Ash watched her father, waiting for him to burst into laughter. He was an engineer. He was apparently a Project Runway addict. He would totally agree building things and dresses were two totally different things.
“Hand me those.” Seb gestured toward a box of paper clips on the kitchen counter when no one answered.
Ash watched Seb tuck the hem of the lehenga up, flipping it out like a bell and securing it in place with a paper clip. “If we put some wire in here, we could make it stay like this.”
Ash had to admit that the skirt looked infinitely better with the modifications Sebastian had made.

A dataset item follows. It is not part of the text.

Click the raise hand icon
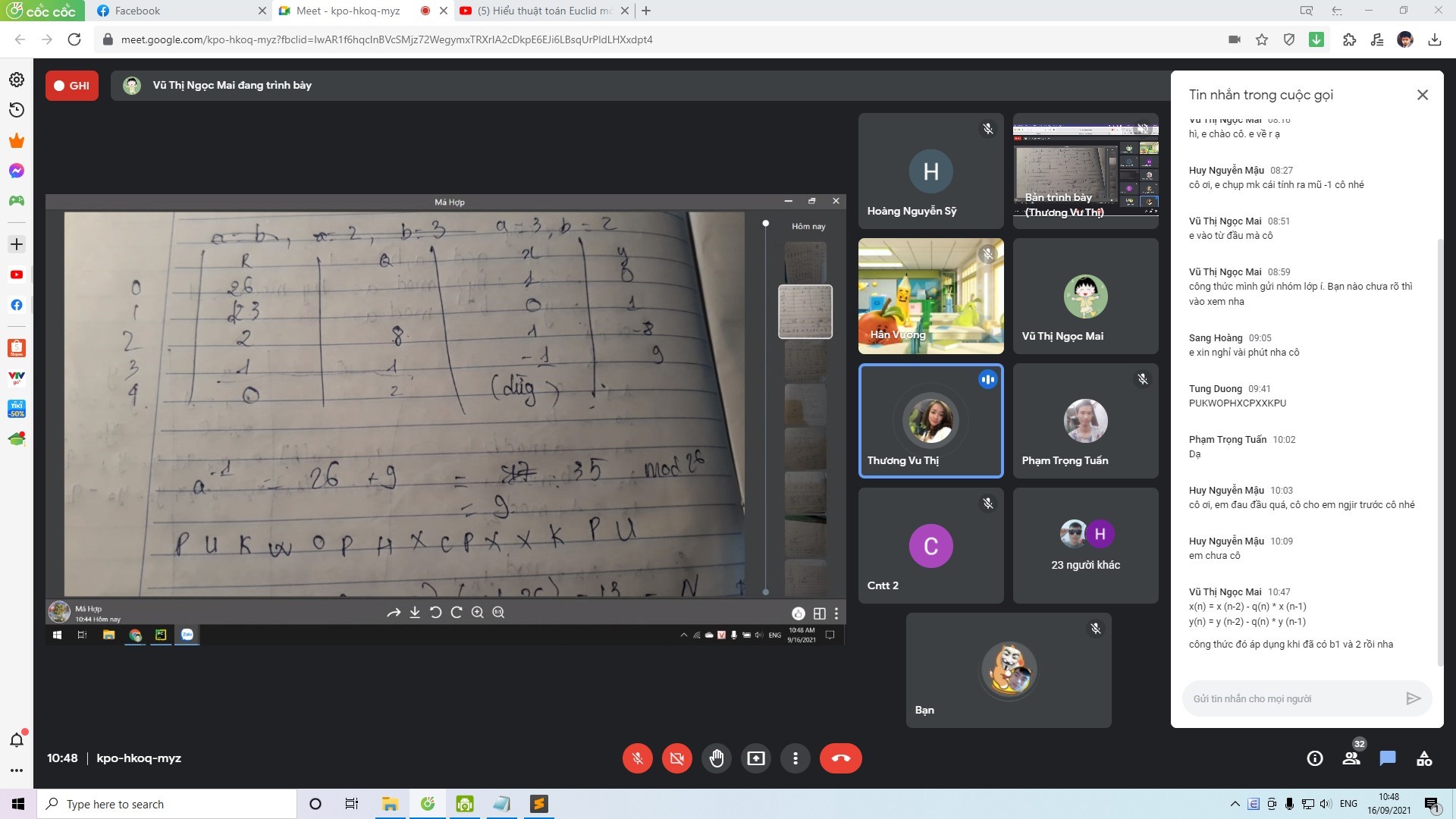 pyautogui.click(x=717, y=758)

“We could do the same for the other side. And the top, we could change it, you know, make it like a thin strap thing or something. Draw a new sketch to get the lines right. Make it shorter like this.” Sebastian clipped the pieces as he talked. “And suddenly...”
Suddenly, the lehenga was different.
“...and it’s a whole new thing. With just a few tweaks.”

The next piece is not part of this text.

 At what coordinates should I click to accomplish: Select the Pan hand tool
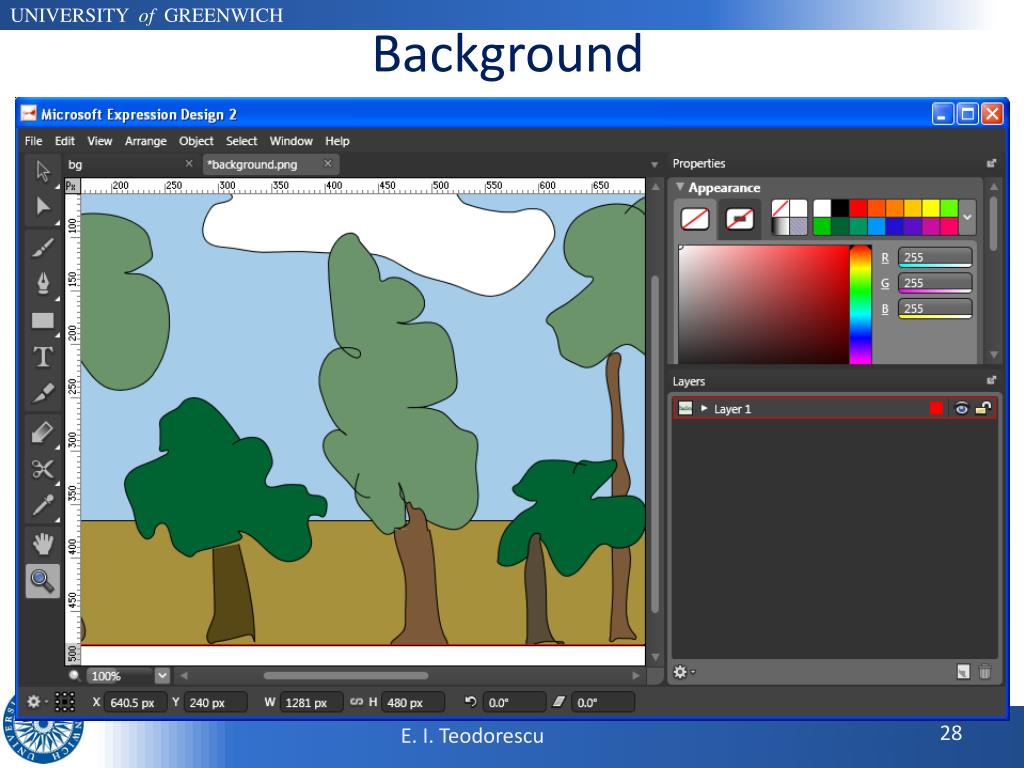[x=42, y=543]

Ash’s mind spun. Something was coming together.
“And it’s so unusual because of the original beadwork and construction, but now it’s really modern and kind of cool. I haven’t seen anything like it.”
Unusual. Not mainstream.
“I see what you’re saying,” Josh agreed. “But do you really think making folds with paper clips is like sewing?”
Ash stopped listening.
Ash squinted at the lehenga. The color wasn’t bad—the beautiful Tiffany blue looked good on her. The changes Sebastian had made were definitely an improvement to the boxy shape it had before. There was still a lot more that needed to be done. Could it be possible? Could she be looking at her prom dress?
“Seb. I think you might be a genius,” Ash said slowly.
Josh was smirking. He knew exactly what she was thinking.
Sebastian didn’t.
“Wait, why? I don’t like that look you’ve got going on.”
“Remember how much you love me?”
Josh rose from the table, half smile still on his face. “I’m leaving before I get roped into something that’s going to get me disowned by your mother.”
Five
“Hi.” Jessica Moriarty dropped into Armstrong’s seat in Brit lit.
Ash glanced up from her reading. “Yes?” She was hoping to have a chance to chat with Armstrong before class started—lately it felt like the only time they talked was online via Twitter or his blog comments. She certainly didn’t want drama-queen Jessica hanging around eavesdropping on their conversation.
“What are you doing?” Jessica wanted to know.
Ash tried not to roll her eyes. “Reading, Jess. For our assignment today. Have you finished it?”
“Nope.” Jessica continued to stare at her.
Ash tried to read another few lines of The Tempest and failed.
“Okay. What is it?” Ash closed her book. The staring was getting creepy.